Josh Triplett (Dec 19 2019 at 08:41, on Zulip):

I managed to common them up a bit more.

Zoxc (Dec 19 2019 at 08:47, on Zulip):

Well thread 89 looks interesting already since it's in monomorphization and not Rayon

Zoxc (Dec 19 2019 at 08:49, on Zulip):

So it's probably some deadlock there

Josh Triplett (Dec 19 2019 at 08:51, on Zulip):

(Well, it is in Rayon, but it's doing actual parallel work, and then taking a lock.)

Zoxc (Dec 19 2019 at 08:53, on Zulip):

Everything is in Rayon thread, but the lock it's stuck on is not a Rayon lock

Josh Triplett (Dec 19 2019 at 08:53, on Zulip):

bt2-uniq

Josh Triplett (Dec 19 2019 at 08:53, on Zulip):

That's the unique backtraces in the second process, for frames 0-13.

Josh Triplett (Dec 19 2019 at 08:54, on Zulip):

That shows which ones are in monomorphization without getting into the non-unique frames.

Josh Triplett (Dec 19 2019 at 08:56, on Zulip):

I need to go to bed. I'll leave the processes running until tomorrow morning. If you think of any other information you want from them, let me know.

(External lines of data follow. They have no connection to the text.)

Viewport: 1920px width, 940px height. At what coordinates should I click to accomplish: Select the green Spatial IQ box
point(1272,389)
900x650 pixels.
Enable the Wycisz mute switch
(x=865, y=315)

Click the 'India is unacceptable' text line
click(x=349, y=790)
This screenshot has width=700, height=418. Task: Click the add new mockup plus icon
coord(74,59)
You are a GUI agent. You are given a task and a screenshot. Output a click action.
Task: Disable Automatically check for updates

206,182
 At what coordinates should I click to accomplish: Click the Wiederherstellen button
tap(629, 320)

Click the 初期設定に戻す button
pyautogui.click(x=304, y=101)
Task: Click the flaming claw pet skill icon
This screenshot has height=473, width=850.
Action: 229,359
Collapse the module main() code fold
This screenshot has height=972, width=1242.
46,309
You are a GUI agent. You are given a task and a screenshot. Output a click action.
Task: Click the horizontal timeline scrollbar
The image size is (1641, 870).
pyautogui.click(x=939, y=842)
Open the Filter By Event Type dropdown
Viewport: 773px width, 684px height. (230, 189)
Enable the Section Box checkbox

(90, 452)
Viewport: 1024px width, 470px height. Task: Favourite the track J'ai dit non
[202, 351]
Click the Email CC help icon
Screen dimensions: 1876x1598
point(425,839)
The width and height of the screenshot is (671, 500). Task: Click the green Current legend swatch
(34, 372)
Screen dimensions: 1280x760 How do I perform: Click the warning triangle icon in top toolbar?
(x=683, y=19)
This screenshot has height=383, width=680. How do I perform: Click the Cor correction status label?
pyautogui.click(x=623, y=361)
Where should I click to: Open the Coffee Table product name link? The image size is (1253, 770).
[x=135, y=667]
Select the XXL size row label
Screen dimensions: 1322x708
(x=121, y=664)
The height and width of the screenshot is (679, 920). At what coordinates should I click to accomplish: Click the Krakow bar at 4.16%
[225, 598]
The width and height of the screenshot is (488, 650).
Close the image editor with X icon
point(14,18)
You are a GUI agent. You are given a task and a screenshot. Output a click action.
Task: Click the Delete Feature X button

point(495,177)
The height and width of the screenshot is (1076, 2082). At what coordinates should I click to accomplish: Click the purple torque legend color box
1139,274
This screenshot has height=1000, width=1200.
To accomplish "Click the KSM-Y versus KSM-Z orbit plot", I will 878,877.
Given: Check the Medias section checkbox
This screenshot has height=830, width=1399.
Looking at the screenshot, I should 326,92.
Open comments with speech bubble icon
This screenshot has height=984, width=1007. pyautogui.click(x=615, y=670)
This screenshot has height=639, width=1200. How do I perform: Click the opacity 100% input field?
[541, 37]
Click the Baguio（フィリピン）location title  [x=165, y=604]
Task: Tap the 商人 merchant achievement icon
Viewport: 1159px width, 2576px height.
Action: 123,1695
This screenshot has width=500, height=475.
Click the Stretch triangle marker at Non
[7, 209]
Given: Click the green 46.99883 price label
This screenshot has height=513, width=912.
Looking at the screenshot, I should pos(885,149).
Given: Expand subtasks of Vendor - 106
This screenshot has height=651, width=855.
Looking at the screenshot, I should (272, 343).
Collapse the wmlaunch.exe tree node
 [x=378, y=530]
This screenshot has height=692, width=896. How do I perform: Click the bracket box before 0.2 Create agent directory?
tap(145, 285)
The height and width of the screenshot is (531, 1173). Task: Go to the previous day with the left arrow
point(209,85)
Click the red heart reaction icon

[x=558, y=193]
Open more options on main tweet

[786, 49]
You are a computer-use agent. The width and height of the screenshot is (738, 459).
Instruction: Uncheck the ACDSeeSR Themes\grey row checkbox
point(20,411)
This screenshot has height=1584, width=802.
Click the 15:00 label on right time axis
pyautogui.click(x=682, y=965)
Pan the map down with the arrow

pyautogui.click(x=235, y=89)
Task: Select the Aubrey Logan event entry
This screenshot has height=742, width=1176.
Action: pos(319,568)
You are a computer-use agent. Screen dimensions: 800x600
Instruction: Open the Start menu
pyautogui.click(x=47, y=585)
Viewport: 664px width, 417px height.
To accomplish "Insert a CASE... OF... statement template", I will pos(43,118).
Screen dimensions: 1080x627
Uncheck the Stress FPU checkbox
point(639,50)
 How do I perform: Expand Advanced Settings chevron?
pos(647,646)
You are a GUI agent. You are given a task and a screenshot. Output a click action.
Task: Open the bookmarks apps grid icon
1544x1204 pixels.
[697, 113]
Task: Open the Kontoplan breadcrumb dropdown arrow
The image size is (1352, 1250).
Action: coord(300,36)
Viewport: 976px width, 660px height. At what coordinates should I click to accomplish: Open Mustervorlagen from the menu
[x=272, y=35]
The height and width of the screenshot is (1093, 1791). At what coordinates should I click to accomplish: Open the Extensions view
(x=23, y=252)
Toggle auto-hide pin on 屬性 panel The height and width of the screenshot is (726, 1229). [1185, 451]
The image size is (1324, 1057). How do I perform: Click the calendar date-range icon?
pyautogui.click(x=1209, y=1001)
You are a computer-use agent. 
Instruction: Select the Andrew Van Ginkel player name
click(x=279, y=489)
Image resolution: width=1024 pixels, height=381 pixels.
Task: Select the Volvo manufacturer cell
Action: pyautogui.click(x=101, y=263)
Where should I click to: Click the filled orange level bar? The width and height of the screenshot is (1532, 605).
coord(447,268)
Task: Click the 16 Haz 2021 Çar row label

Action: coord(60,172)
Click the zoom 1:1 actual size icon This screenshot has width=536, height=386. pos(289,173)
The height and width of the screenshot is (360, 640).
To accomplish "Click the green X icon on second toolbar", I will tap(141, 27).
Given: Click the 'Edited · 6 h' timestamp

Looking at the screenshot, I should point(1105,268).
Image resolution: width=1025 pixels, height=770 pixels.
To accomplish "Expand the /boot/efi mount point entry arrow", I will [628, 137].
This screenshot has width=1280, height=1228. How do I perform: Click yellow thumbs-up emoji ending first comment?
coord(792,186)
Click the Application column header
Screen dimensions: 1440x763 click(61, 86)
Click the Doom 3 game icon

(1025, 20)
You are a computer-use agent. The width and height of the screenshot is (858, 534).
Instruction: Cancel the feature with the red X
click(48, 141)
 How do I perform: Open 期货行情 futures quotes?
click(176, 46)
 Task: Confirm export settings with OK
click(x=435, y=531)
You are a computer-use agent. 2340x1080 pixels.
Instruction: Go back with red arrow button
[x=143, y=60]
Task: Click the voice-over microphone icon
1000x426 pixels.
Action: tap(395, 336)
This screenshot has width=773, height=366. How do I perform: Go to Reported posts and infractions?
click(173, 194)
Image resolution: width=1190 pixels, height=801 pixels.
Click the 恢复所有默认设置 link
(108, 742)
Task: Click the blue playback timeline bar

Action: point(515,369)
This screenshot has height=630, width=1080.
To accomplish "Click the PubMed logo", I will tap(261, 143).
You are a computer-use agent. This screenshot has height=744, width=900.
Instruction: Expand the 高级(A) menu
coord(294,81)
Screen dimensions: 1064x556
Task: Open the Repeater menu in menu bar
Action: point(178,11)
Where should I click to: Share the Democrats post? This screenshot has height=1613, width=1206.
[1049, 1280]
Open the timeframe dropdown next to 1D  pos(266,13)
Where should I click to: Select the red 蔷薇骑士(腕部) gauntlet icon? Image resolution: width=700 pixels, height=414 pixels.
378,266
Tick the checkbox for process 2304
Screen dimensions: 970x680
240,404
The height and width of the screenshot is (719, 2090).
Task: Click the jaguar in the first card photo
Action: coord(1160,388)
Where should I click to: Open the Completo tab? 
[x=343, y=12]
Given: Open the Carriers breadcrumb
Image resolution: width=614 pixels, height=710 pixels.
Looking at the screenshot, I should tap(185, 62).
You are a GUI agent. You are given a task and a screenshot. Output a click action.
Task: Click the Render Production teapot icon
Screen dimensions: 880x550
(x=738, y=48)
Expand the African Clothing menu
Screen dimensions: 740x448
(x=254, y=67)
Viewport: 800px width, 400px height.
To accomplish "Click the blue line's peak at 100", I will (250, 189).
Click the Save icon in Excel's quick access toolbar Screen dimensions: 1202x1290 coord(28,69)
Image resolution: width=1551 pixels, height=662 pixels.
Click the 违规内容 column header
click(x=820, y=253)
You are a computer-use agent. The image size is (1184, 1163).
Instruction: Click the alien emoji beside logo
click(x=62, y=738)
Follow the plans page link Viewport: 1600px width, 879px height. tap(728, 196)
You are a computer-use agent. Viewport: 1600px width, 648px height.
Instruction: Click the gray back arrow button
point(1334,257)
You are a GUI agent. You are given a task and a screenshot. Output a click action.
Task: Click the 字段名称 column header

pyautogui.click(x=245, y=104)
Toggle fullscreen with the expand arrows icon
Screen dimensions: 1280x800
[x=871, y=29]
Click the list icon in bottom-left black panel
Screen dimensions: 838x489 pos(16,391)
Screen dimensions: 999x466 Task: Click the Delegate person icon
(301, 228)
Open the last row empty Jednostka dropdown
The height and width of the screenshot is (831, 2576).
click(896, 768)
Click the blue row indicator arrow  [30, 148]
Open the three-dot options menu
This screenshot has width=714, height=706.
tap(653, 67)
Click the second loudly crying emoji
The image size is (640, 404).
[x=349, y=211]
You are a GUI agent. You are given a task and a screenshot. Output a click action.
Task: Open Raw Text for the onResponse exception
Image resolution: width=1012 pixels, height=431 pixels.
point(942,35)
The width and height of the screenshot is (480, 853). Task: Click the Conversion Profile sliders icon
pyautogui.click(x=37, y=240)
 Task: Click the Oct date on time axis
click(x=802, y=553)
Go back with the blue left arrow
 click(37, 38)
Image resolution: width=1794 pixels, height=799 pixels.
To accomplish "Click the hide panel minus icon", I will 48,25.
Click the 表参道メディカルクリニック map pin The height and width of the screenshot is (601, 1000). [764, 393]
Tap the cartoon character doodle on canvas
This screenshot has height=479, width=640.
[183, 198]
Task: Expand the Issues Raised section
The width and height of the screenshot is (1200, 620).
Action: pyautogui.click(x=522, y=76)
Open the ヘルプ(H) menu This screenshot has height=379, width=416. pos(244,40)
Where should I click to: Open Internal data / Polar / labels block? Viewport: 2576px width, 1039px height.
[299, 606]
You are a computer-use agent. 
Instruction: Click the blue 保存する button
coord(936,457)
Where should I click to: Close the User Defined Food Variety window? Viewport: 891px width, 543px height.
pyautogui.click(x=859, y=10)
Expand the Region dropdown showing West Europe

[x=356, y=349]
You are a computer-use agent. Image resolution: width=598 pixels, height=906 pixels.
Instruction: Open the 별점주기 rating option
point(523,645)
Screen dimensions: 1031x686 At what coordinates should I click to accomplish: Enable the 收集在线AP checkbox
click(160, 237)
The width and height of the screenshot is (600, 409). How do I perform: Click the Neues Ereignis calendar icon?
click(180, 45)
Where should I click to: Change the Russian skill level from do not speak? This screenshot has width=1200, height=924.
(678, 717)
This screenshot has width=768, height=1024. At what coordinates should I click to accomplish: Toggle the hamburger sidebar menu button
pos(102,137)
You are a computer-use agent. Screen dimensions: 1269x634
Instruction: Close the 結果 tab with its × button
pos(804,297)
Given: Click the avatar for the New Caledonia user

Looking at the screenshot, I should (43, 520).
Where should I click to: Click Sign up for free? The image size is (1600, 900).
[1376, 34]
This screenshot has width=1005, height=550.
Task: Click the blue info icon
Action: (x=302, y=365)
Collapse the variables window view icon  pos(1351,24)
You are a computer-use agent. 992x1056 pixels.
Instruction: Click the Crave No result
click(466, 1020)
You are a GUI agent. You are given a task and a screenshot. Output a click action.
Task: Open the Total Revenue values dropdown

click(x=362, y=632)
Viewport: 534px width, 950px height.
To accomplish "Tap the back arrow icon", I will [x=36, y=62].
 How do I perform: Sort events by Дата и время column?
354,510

Zoxc (Dec 19 2019 at 08:56, on Zulip):

Oh, it's only 72? I was expecting more

Zoxc (Dec 19 2019 at 08:57, on Zulip):

I think this should suffice to track it down, unless there's multiple bugs

Josh Triplett (Dec 19 2019 at 08:59, on Zulip):

This was run with -Zthreads=88.

Josh Triplett (Dec 19 2019 at 09:00, on Zulip):

Note that since I only have 72 cores, perhaps only 72 were getting to run?

Josh Triplett (Dec 19 2019 at 09:00, on Zulip):

Thanks for digging into this!

Zoxc (Dec 19 2019 at 09:07, on Zulip):

I guess cargo would limit to 72, unless you did -j88 too?

Zoxc (Dec 19 2019 at 09:07, on Zulip):

72 would make sense then

Zoxc (Dec 19 2019 at 09:50, on Zulip):

The problem is that record_accesses calls is_inlining_candidate inside the iterator, which is enumerated inside the lock. That should instead be called when appending the item to neighbors in collect_items_rec.

Josh Triplett (Dec 19 2019 at 15:34, on Zulip):

That makes sense.

Josh Triplett (Dec 19 2019 at 15:34, on Zulip):

Nice catch!

Last update: Jul 02 2020 at 18:55UTC